Announced alongside an in-home flying security drone that'll make it much easier for the NSA to poke around your gaff, Luna is the latest hat-toss into the cloud gaming ring, promising to pump virtual escape down our network cables.

Unlike Google's much-maligned Stadia effort, which required both a monthly subscription on top of game purchases, Amazon's deal is much simpler, offering an initial glut of 100 games for an "introductory price" of six bucks a month, available on PC, Mac, Amazon Fire TV, and iOS.

The all-you-can-eat model is closer to a gaming Netflix – though at some point surely Netflix itself will join the party – and while there's no sign of the Luna eclipse on these shores yet, expect it soon.

Being a streaming service means you're at the mercy of your broadband connection, though, with no dedicated console to download games to, so hinterlands-types may well have to contend with constant buffering messages.

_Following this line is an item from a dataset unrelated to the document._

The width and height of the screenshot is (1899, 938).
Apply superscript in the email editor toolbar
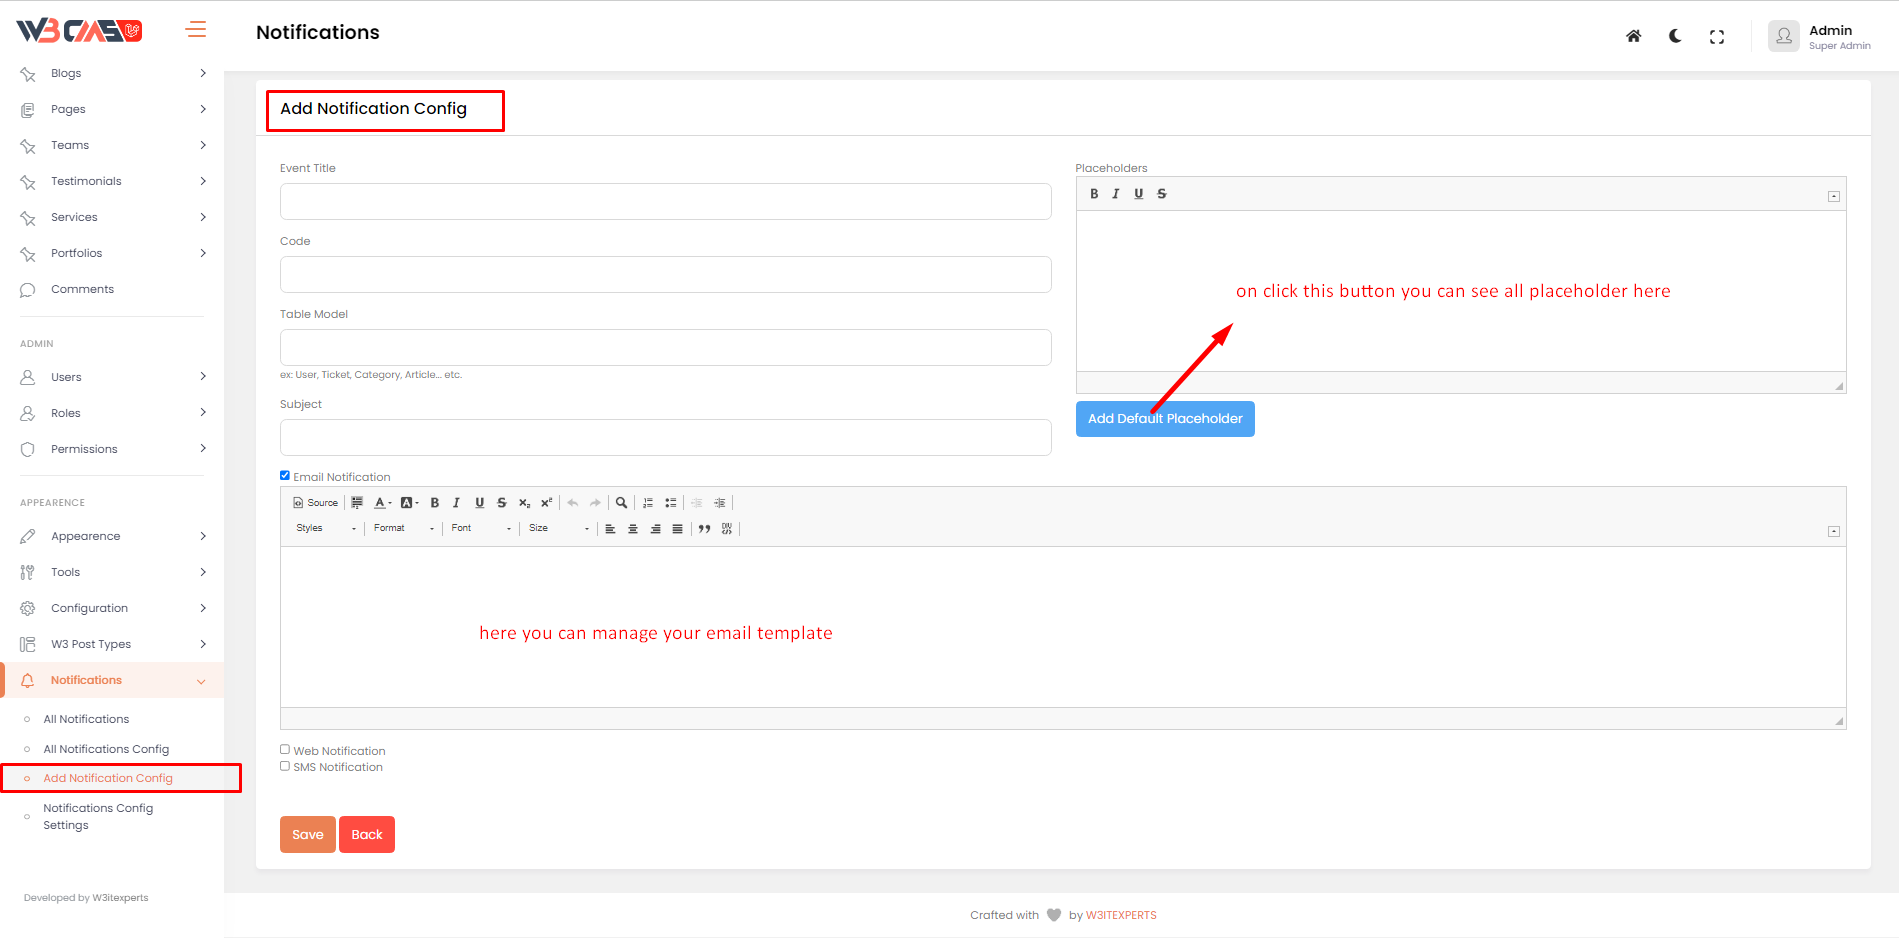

With a beefy connection, however, all Luna titles will be playable at up to 4K, including the likes of Control, Panzer Dragoon, The Surge 2, Yooka-Laylee and Resident Evil 7. More will be added over time, and games can be played on up to two devices simultaneously with a single subscription.

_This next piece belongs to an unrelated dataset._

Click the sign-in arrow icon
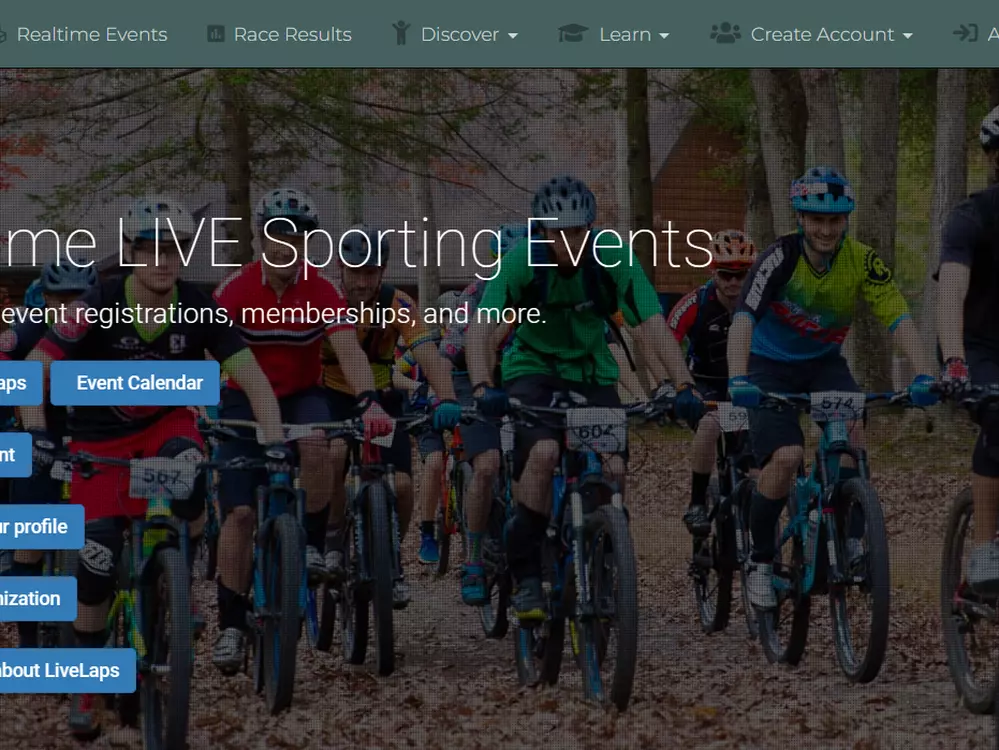tap(965, 33)
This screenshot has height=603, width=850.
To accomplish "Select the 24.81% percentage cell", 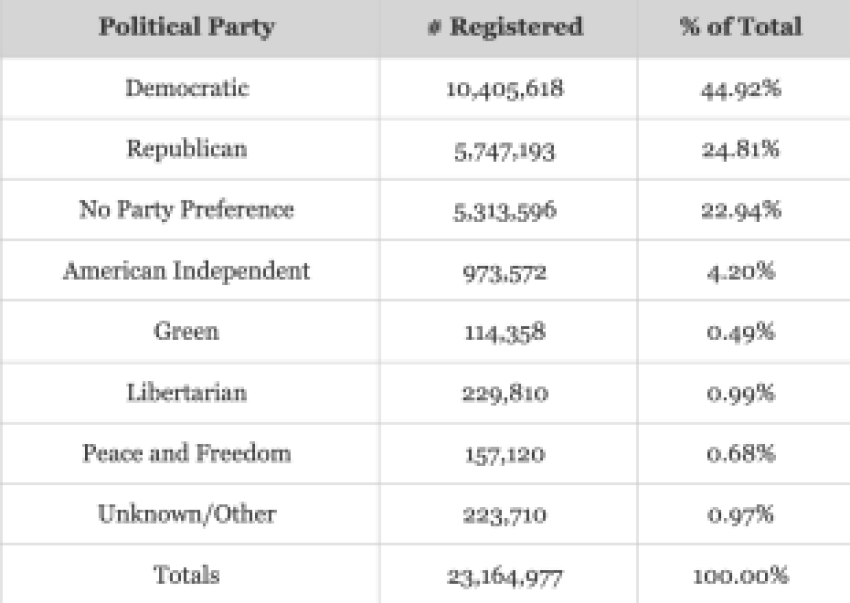I will [x=740, y=149].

In addition, Amazon has partnered with Ubisoft to create a gaming channel exclusive to Luna, giving subscribers access to the French giant's titles the same day they release, including Assassins Creed Valhalla and Far Cry 6.

Working like Prime Video, it seems Luna will offer additional channels dedicated to certain publishers, each with a separate fee. Think Sky – you get the basics for your subscription and pay extra for the perks.

Twitch integration means when you spy your favourite streamer playing, you can instantly launch the same game at the click of a button. And said buttons come mounted in a handsome controller that mimics the best, essentially ripping off the Switch Pro for an introductory price of 50 bucks, though I'm less than enthusiastic about lining Jeff Bezos' silk pockets even more – every penny I give to the cueball-headed tax-dodger chips away a sliver of my soul.

While game streaming has yet to dent traditional consoles, it seems physical copies are sadly going the way of vinyl, where only weary old farts like myself value the tactile joys of a box and shiny disc that's yours to keep, smell and fondle. And good luck trying to play classics in 20 years' time if companies decide to pull them from their online catalogue.

Ah well, we'll all be dead by then anyway, our carcasses having been drone-lifted out of Amazon's concentration camps.